Na verdade, violência entre grupos étnicos e o crescente nacionalismo budista eram vistos, se é que eram percebidos, como problemas que seriam corrigidos pela democracia. Suu Kyi – “A Senhora” – estava concentrada não apenas nas esperanças de seu próprio povo, mas em todo o comunidade internacional.
Ídolo caído
Poucas figuras míticas sobrevivem a um escrutínio intenso, e Suu Kyi, talvez mais do que qualquer um, tenha ficado aquém de sua imagem pública. Suas inúmeras falhas que antes eram ignoradas agora vêm à superfície.
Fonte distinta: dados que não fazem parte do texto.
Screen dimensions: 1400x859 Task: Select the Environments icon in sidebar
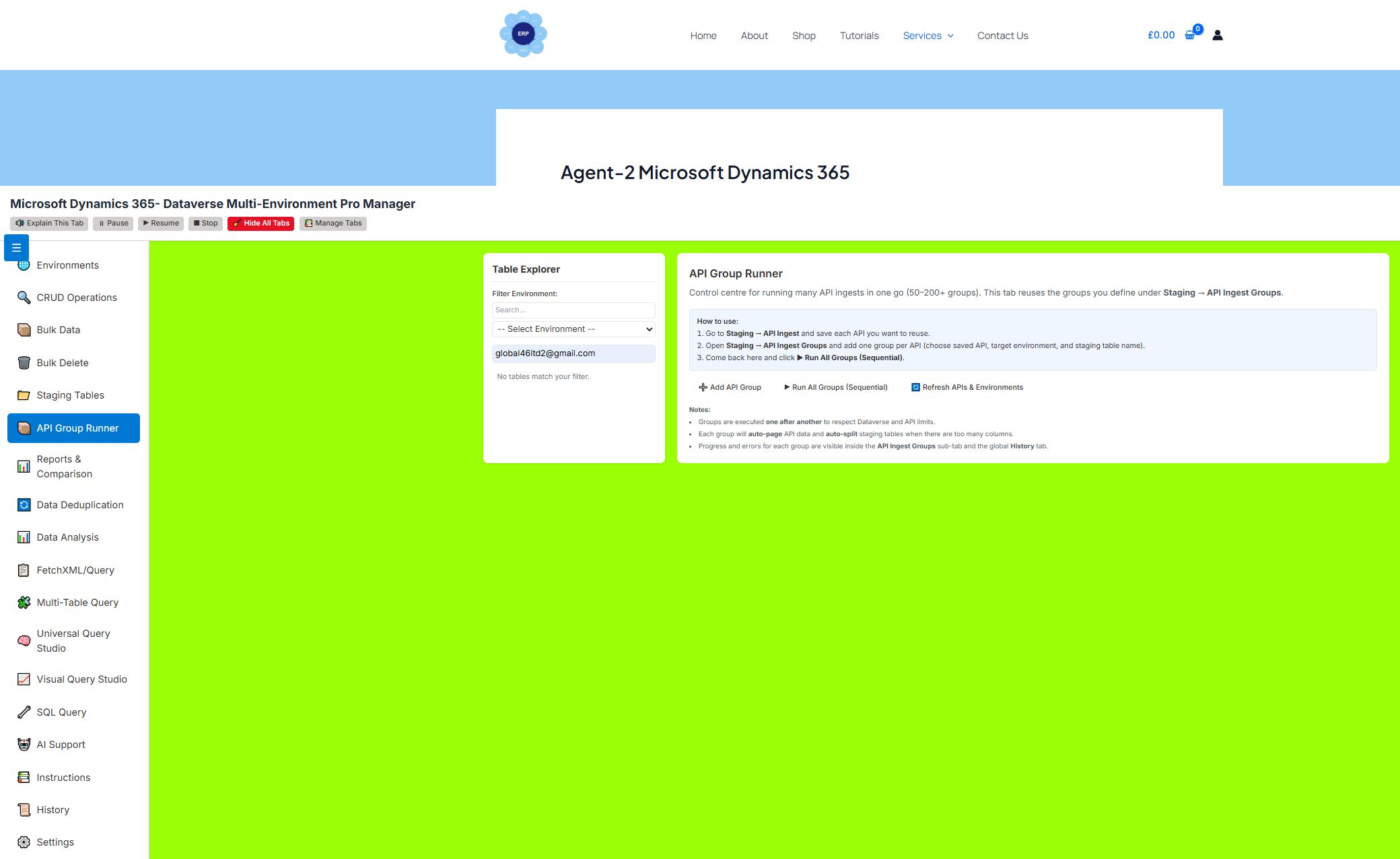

Estas incluem, de acordo com vários críticos, uma tendência para a megalomania e a autoritaria nismo, bem como um preconceito anti-muçulmano que tinha sido um segredo aberto anos antes da crise atual.
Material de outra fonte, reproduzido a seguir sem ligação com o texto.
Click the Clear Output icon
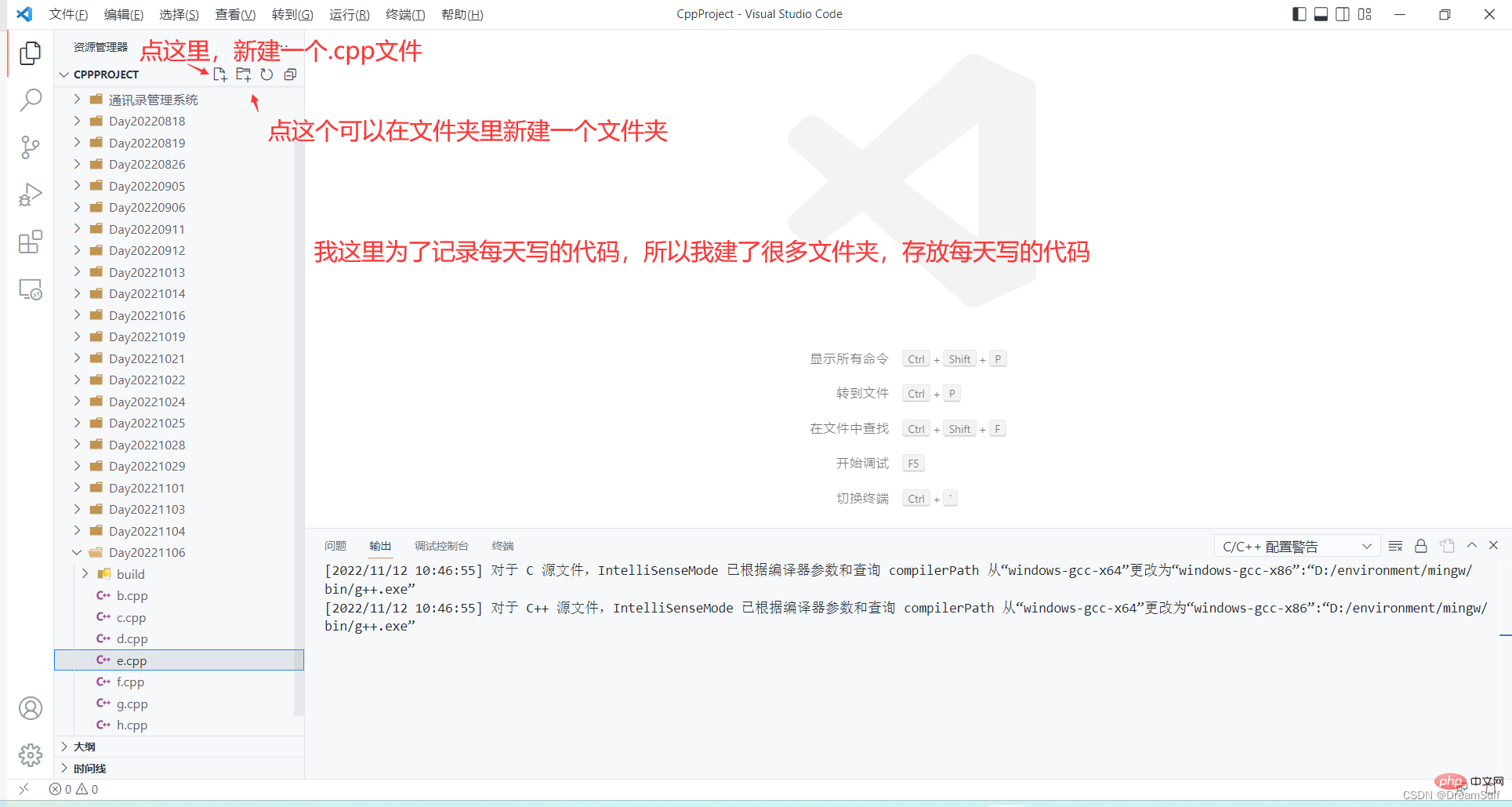This screenshot has height=807, width=1512. pos(1395,545)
Como Francis Wade escreve em “Myanmar” s Enemy Within: Buddhist Violence and the Making of a Muslim Other, “mesmo antes da última crise” Suu Kyi foi frequentemente acusado de abrigar um possível (anti-muçulmano) preconceito próprio, pois ela era uma elite Bamar e, portanto, uma beneficiária da hierarquia étnica que se formou em Mianmar. “
Ela notoriamente rejeitou as preocupações sobre o aumento da violência contra Rohingya em uma entrevista de 2013, dizendo que budistas em Rakhine vive com medo do “poder muçulmano global”.
Se ela tivesse feito uma crítica tácita aos militares quando eles lançaram sua campanha de limpeza étnica em 2016, sua reputação internacional teria sobrevivido. Ela poderia ter apontado com razão até os limites de seu próprio poder e do NLD, e a necessidade de Mianmar passar por uma democratização total que finalmente removeria os militares do poder.
Em vez disso, ela se concentrou em aumentar o apoio eleitoral casa, onde a campanha anti-Rohingya continua popular, e apoiou os militares, muitas vezes falando na linguagem da conspiração e da paranóia.
Em 2017, Suu Kyi afirmou durante uma conversa por telefone com o presidente turco Recep Tayyip Erdogan que um “enorme iceberg de desinformação” sobre a crise de Rohingya estava sendo distribuído para beneficiar “terroristas”. De acordo com uma leitura da chamada, ela disse que seu governo estava lutando para garantir que o “terrorismo” não se espalhasse por todo o estado de Rakhine.
Falando no ano passado, o ex-embaixador dos EUA nas Nações Unidas Bill Richardson , que conhece Suu Kyi há mais de 30 anos e a visitou durante seu longo período de prisão domiciliar, disse que ela “mudou, ela” se tornou, infelizmente, uma política com medo dos militares e com medo de tomar decisões difíceis para resolver um das piores crises humanitárias da história. “
Talvez ela tenha mudado. Ou talvez ela simplesmente nunca tenha sido a pessoa que era apresentada, mas sim uma figura muito mais imperfeita, que, diante de um ato de equilíbrio intensamente difícil, escolheu seguir o caminho de menor resistência e obter o apoio da maioria enquanto sacrificava uma odiada minoria. Ela dificilmente foi a primeira líder a fazer isso, e provavelmente não será a última.
Se há alguma lição a ser aprendida com a queda de Suu Kyi, é que os ganhadores do Nobel da Paz não são perfeitos e que as transições democráticas não acontecem da noite para o dia. A comunidade internacional tirou os olhos de Mianmar, presumindo que Suu Kyi pudesse lidar com os numerosos problemas do país enquanto permanecia um modelo de democracia.
A campanha brutal contra os Rohingya merece toda a condenação que recebeu, mas há é culpa de ir muito além das fronteiras de Mianmar.